Data on locating targets that can be seen:
++++++++

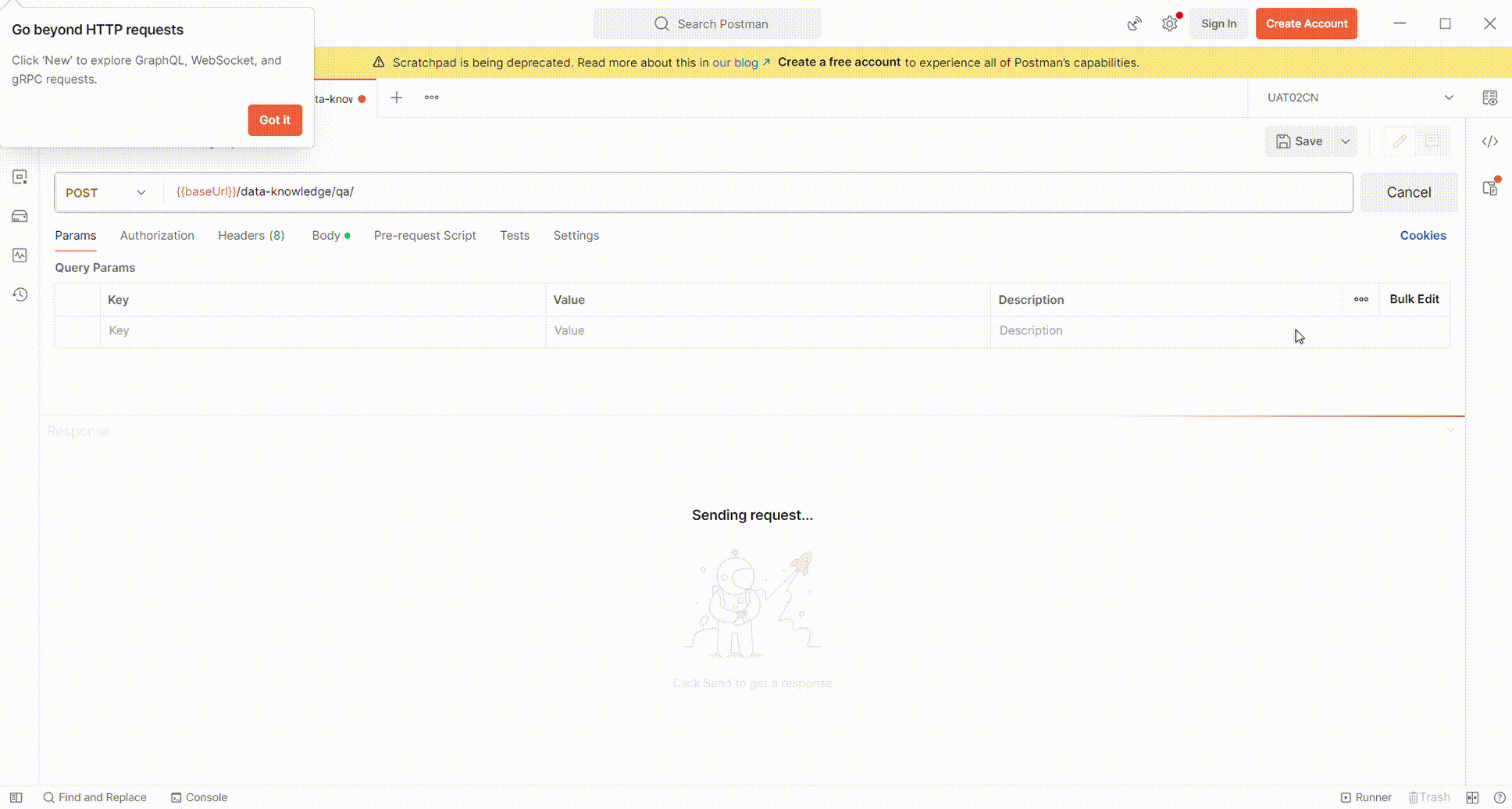1512x809 pixels.
Task: Open the Monitors panel
Action: (x=20, y=255)
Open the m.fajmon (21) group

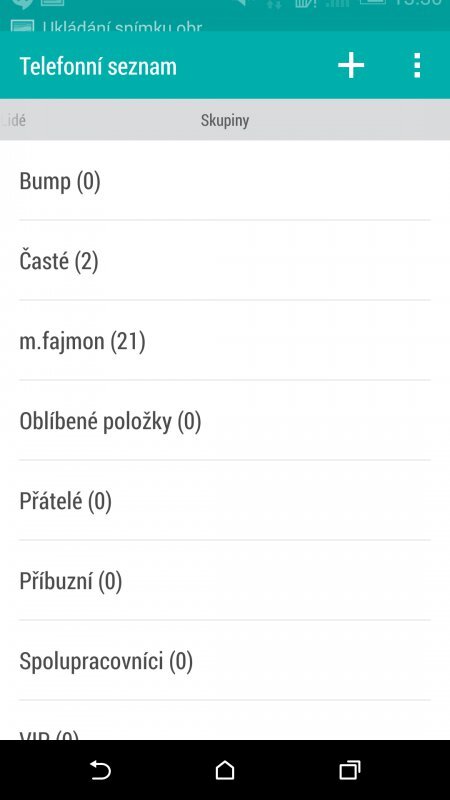[225, 340]
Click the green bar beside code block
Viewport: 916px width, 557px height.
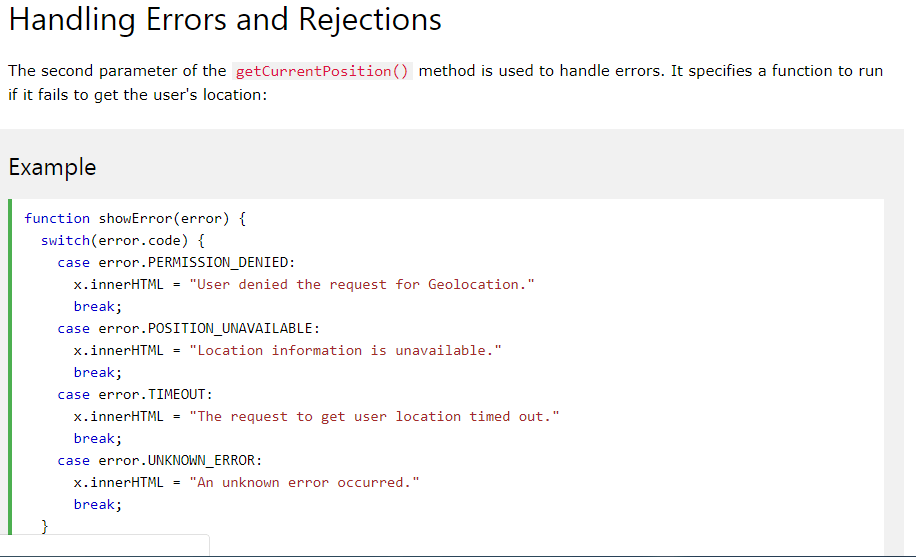point(10,367)
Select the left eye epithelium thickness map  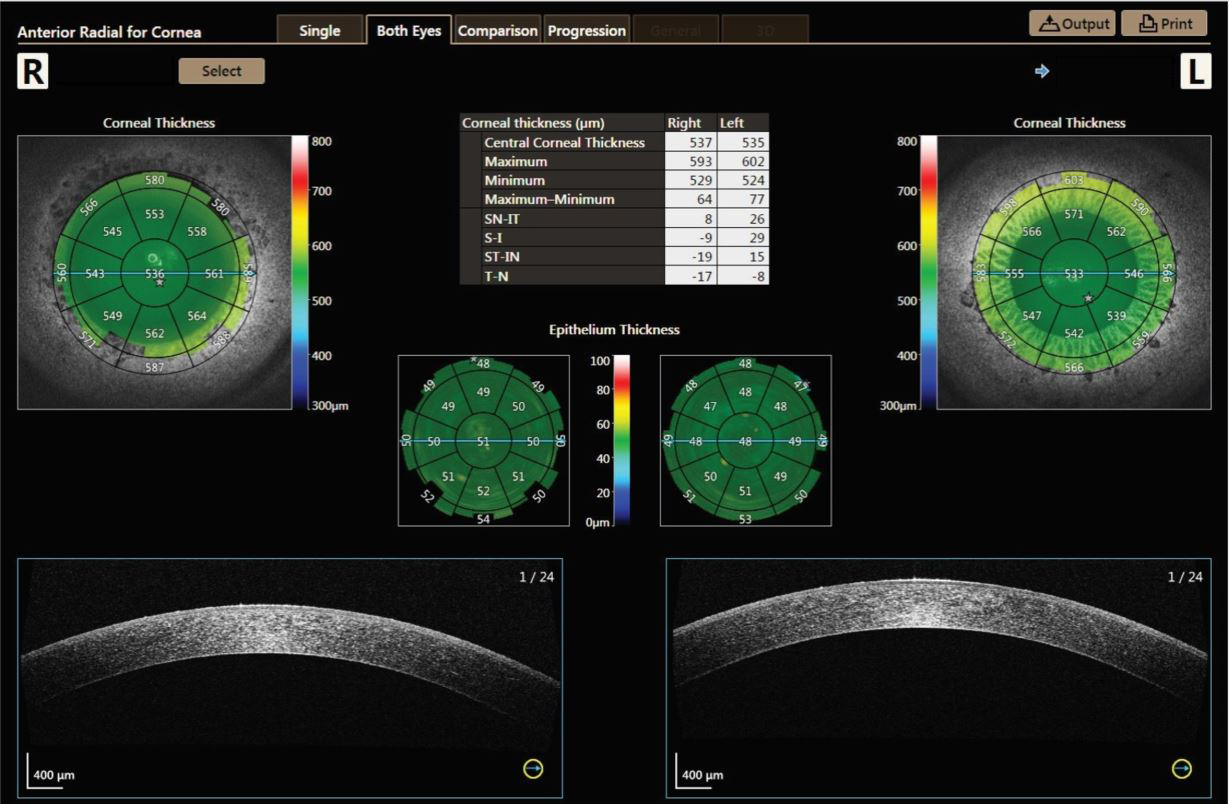[x=746, y=440]
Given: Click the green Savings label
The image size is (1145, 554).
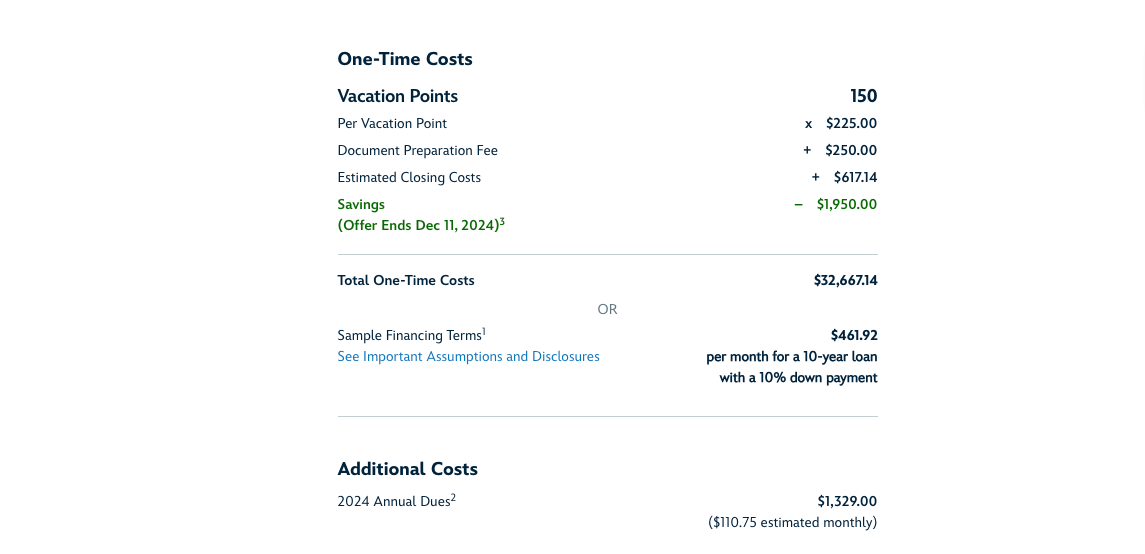Looking at the screenshot, I should coord(361,205).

++++++++

→ **CHALLENGE**
Copy the part of the material from the line containing "Given: Click the green Savings label" through its end, renaming "Savings" to "Checking" and changing nothing else. Leave the pictures out of your answer.

→ **REPLY**
Given: Click the green Checking label
The image size is (1145, 554).
Looking at the screenshot, I should coord(361,205).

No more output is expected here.